第343章 小雪寒深(2/2)
苏长风披着件“冬雪布”做的厚披风,站在廊下拆包裹。包裹皮是用“春水布”缝的,湖蓝色的布面上绣着小小的荷叶,显然是林婉儿去年送的,如今被雪浸得有些深,却更显温润。他取出布样,白得像地上的雪,上面用靛蓝画的芦苇竟与林婉儿绣的一般无二,忍不住笑出声:“你看这师生,连心思都长在一处。”

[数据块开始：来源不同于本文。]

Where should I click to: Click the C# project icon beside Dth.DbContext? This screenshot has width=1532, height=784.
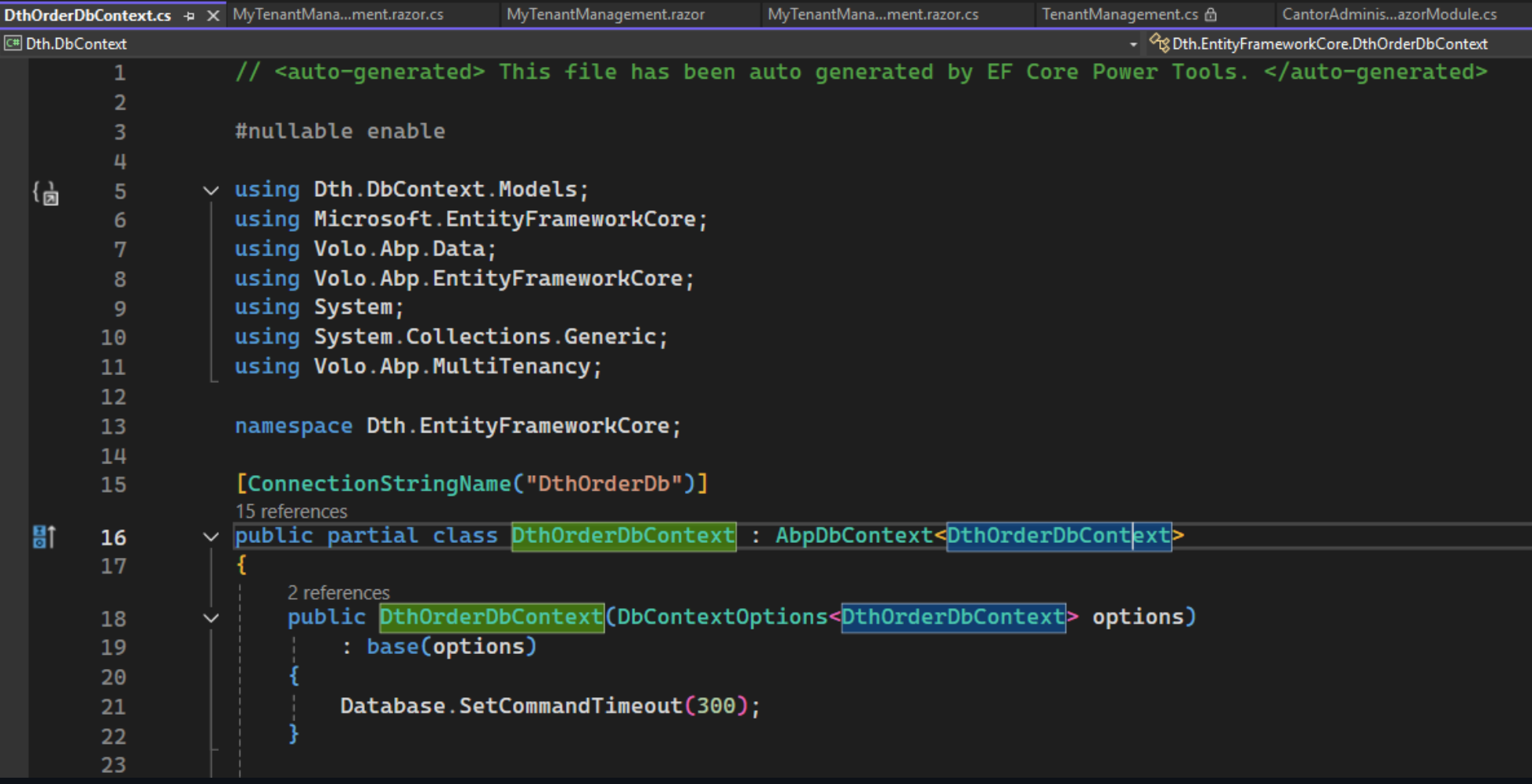[13, 43]

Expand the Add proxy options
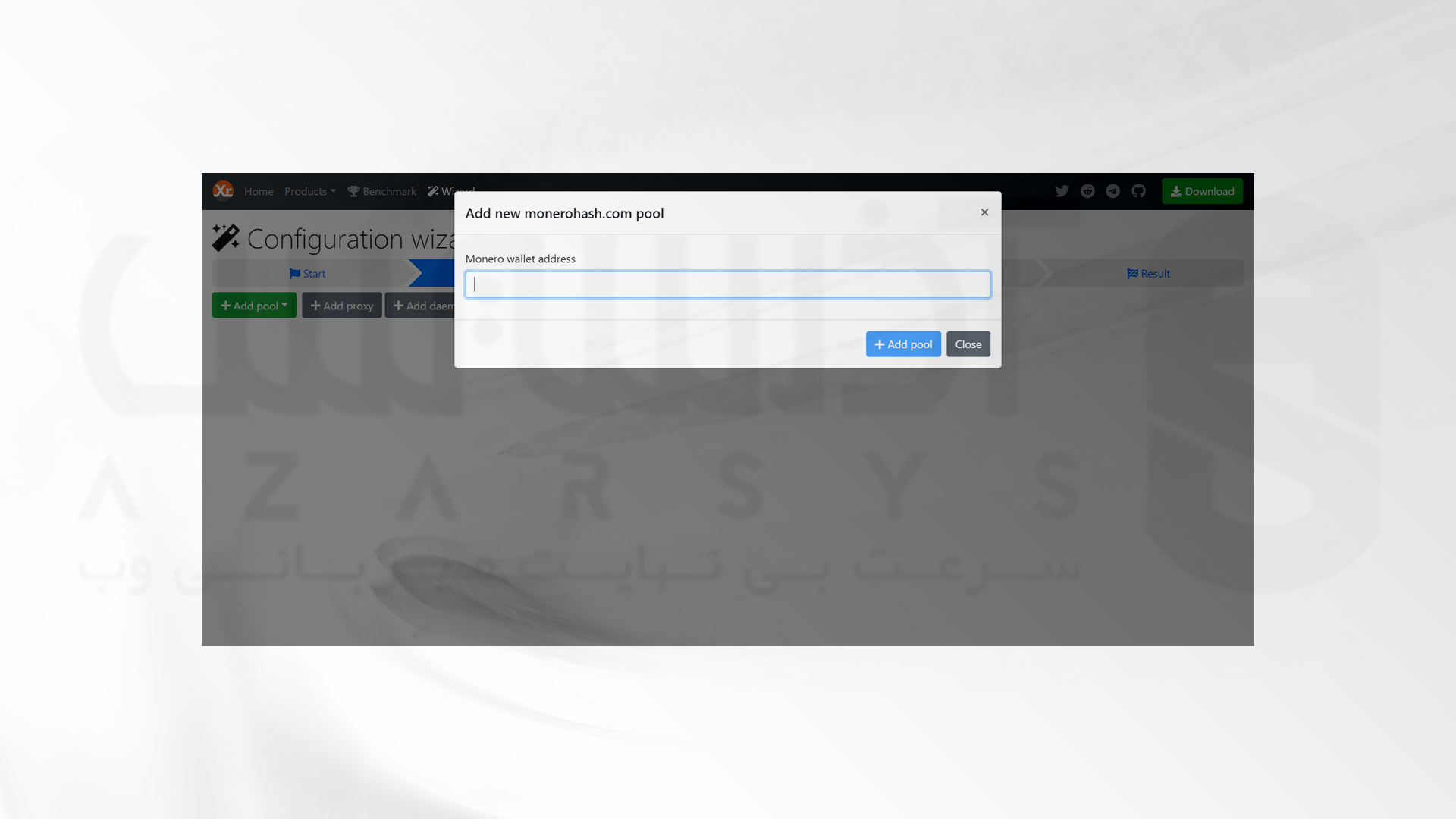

午后的日头暖了些,冰化了些,青石板上湿漉漉的,像淌着泪。林羽和李逸尘帮着搬酒瓮,陶瓮的粗陶壁沾着雪水,凉得刺骨,两人却走得稳,瓮里的糯米晃出细碎的响,像在唱酝酿的歌。李逸尘步子迈得大,瓮底蹭过“小雪布”样,蓝印在雪地上,像条浅浅的河:“周先生方子上说,要在‘冬雪布’里掺些芦花,更软和——绿衫姑娘定是怕我冬天冻着,才特意记上的。”
林羽往酒坊里挪着瓮,瓮沿的冰水滴在他手背上,凉得像针扎:“少往自己脸上贴金,人家是为了让布更暖,谁管你冻不冻。”心里却像被那糖糕浸过,甜得发胀——林婉儿绣的芦苇,针脚里藏的,分明是说不尽的牵挂。
林婉儿和阿依、苏长风坐在廊下看布样,竹篮里摆着刚切的糖糕,白瓷盘里的糕透着油光,上面撒的芝麻像落了层黑雪。“这雪景画得真像,”林婉儿指着布样上的留白,“用蜡刀勾的冰裂纹比咱们的细,回头我试试。”
阿依咬了口糖糕,含糊不清地说:“还是咱们绣的芦苇好看,银线在蓝布上亮闪闪的,像结了冰的江。”她忽然凑近林婉儿,小声说,“你看林羽哥搬瓮时,总往这边瞟,眼睛里的光比雪地里的日头还暖呢。”
林婉儿的脸微微发烫,指尖捏着布样的边角,冰得发疼。她往酒坊那边望,见林羽正用布擦手,袖口的红在白皑皑的院里格外显眼,像团跳动的火,心里忽然暖得像揣了坛新酒。
傍晚的霞光把雪地染成了粉紫色,肉汤的香混着酒香漫了满院。张婶端出炖獾肉,陶罐里的肉泛着油光,撒着的葱花绿得像初春的草;还有糯米酒酿,瓷碗里的酒酿浮着米粒,甜得能拉出丝;中都的糖糕摆在中间,成了小安的最爱,嘴里塞得满满的,话都说不清。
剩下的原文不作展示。